My existence pre-sex could be defined in three words: conservative, judgmental and religious. My family went forth, hand-in-hand, with a distinct set of black-and-white answers for the game of life. I never intended to have sex without marriage. I even wore a “True Love Waits” ring that was my grandmother’s first wedding band.

Suddenly, I had no clue what I was doing.  For all the years of sitting in the same pew with the firm red cushion to keep me from sliding, I was slipping into a pool of a bloody mess, and running for the nearest bandage to conceal my wounds.  I judged myself.  I judged my family. Not once did I think of love or forgiveness, it was all about the judgment.  Despite knowing the truth of my choice, I decided to justify my behavior as merely “being a mature woman who didn’t have to tell her parents about her personal life”. I was supposed to be the good girl, so I chose to pretend to be one. All of a sudden, the traditional values, hopes and aspirations from my past, were dumped into my post-sex life with extremely dysfunctional communication.
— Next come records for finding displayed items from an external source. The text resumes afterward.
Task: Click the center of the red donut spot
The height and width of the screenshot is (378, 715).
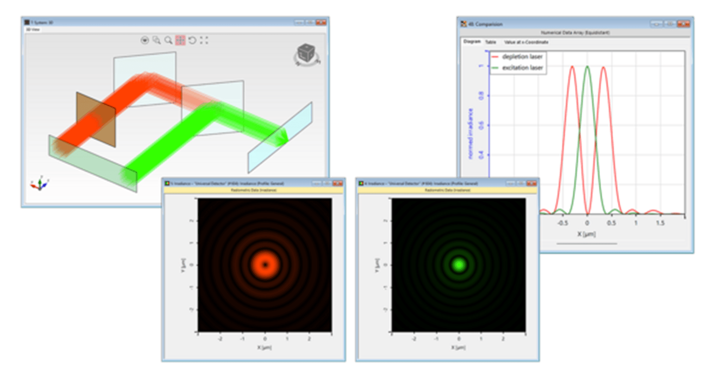Action: [x=265, y=265]
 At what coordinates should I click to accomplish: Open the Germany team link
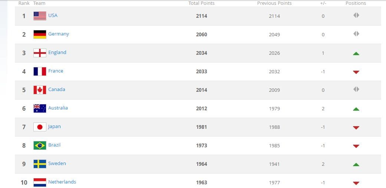(59, 34)

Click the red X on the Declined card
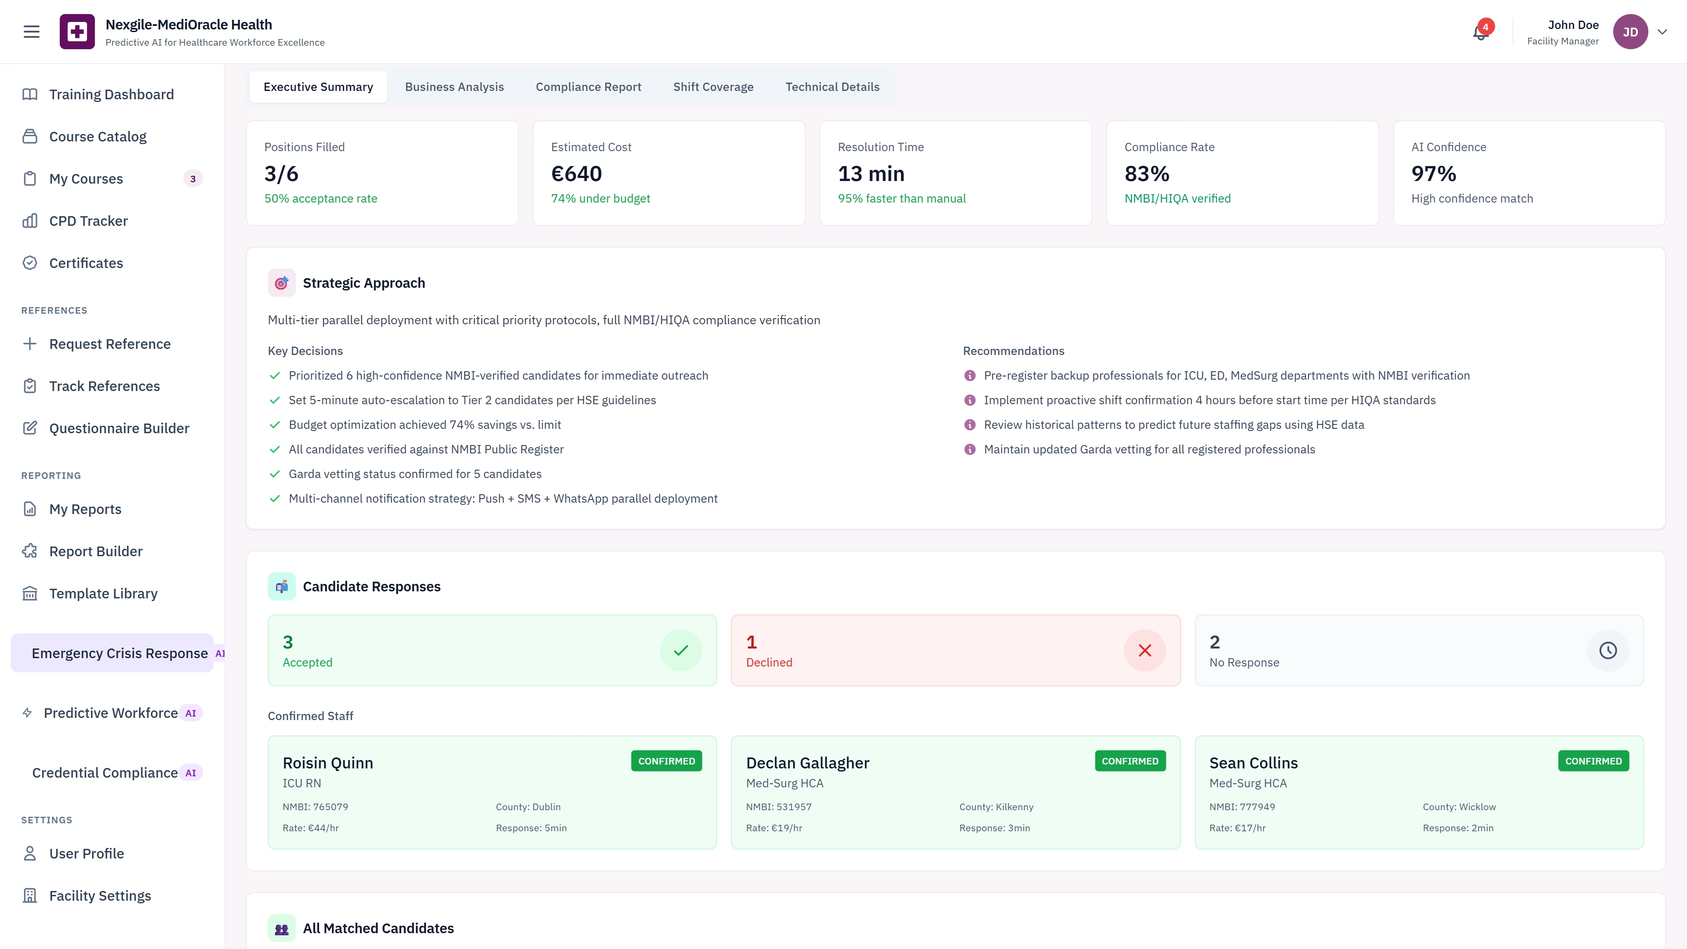pyautogui.click(x=1145, y=650)
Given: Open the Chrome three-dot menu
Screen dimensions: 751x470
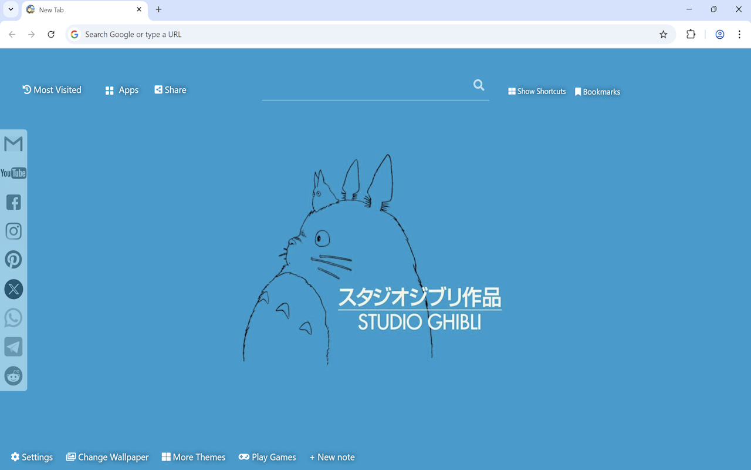Looking at the screenshot, I should [739, 34].
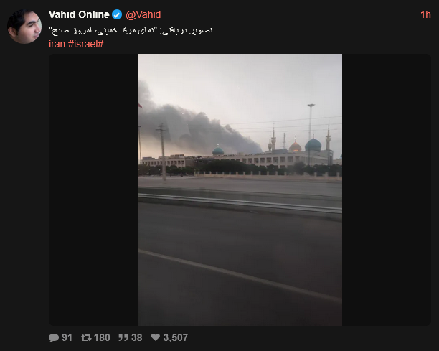Click the quotes icon beside 38
Image resolution: width=439 pixels, height=351 pixels.
tap(123, 337)
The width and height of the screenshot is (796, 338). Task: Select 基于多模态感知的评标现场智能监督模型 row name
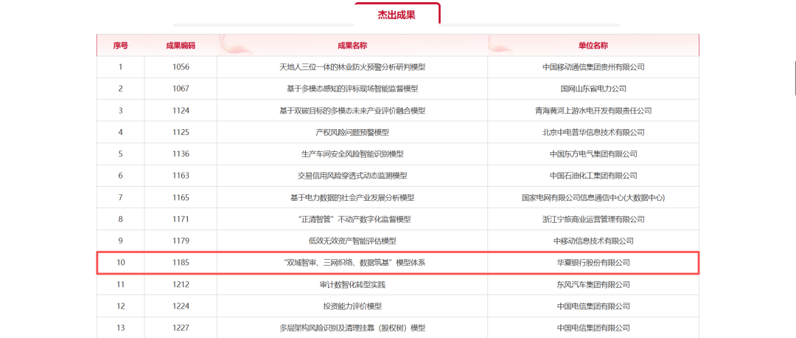[x=352, y=89]
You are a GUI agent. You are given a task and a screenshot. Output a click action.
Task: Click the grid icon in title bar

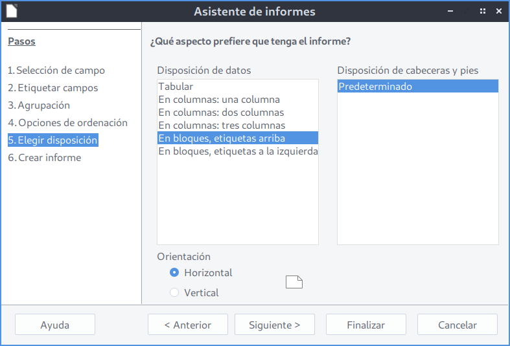coord(483,11)
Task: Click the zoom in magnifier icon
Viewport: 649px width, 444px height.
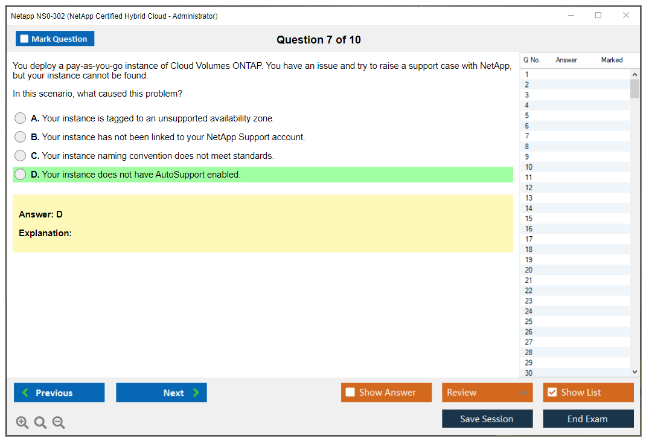Action: (22, 423)
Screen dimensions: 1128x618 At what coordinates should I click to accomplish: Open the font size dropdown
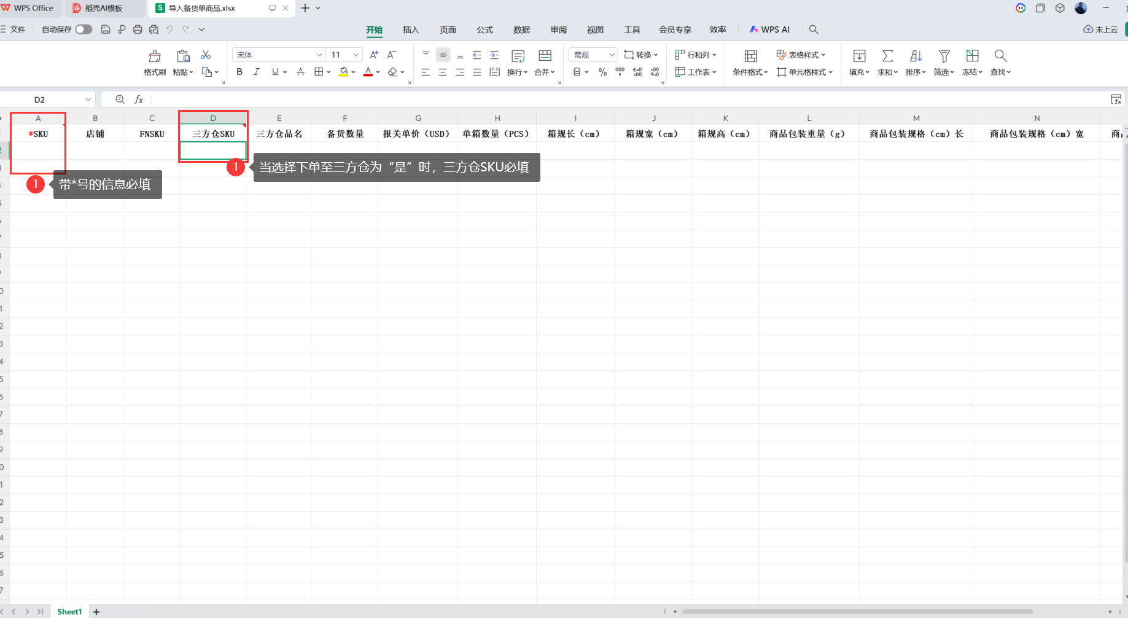pos(356,55)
Somewhere, between past and present, I started playing hide-and-seek with my own reality.   

I started taking trips to visit my boyfriend without telling anyone.  I would leave in the middle of the night, and make up stories about my weekends when I returned home.  My family and most of my friends never knew I would leave the state once a month and drive nine hours by myself to rendezvous, then the same hours back to my “good girl” existence.  Pretty soon, I believed my stories myself and never knew I had trapped myself in an alternate state of living.

More hiding and more sex four years after my first experience, I was in an abusive relationship with a man who lived ten minutes from me.  And my lies were alive and kicking.  My mother confronted me one night when I had snuck out of my own house to go and stay with him.  The walls came crumbling down.  From the humble beginnings of protecting my pride, there I stood in the shell of the “good girl” image I had been portraying for years.

Now, at age 32, I am no longer taking part of my story I was telling.  I have chosen to be an instrument in God’s plan for me; *my story* is one that keeps being written with true love and grace. My past decisions sincerely hurt my relationships, but time and truth reign over the falsehoods of my past. Eight years later, I continue to battle with faith versus control.  I struggle on a daily basis with truth and fear.  I pray.  I love.  I forgive. I am naked with the truth.  I don’t look back. This is where I am today.